• What this task involves
Could you lay out these rows as a two-column CSV with the headers instruction and response, one row per instruction? Put each instruction and its answer in a single quoted field with line breaks replaced by spaces, and leave the pictures out.

═════ Exercise inputs

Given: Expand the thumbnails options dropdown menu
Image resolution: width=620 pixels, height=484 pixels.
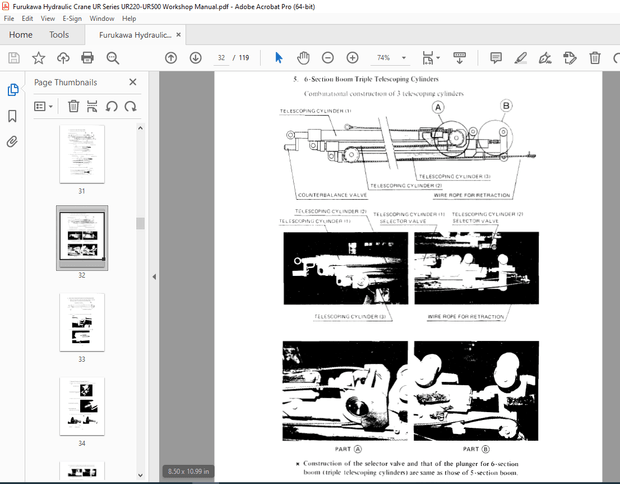Looking at the screenshot, I should tap(43, 106).
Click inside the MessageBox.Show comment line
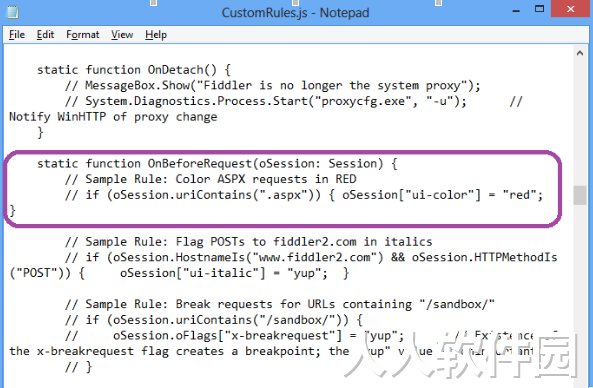The height and width of the screenshot is (388, 593). coord(272,86)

══════════

• Answer for the task
instruction,response
"Given: Expand the thumbnails options dropdown menu Image resolution: width=620 pixels, height=484 pixels.","Looking at the screenshot, I should tap(43, 106)."
"Click inside the MessageBox.Show comment line","The height and width of the screenshot is (388, 593). coord(272,86)"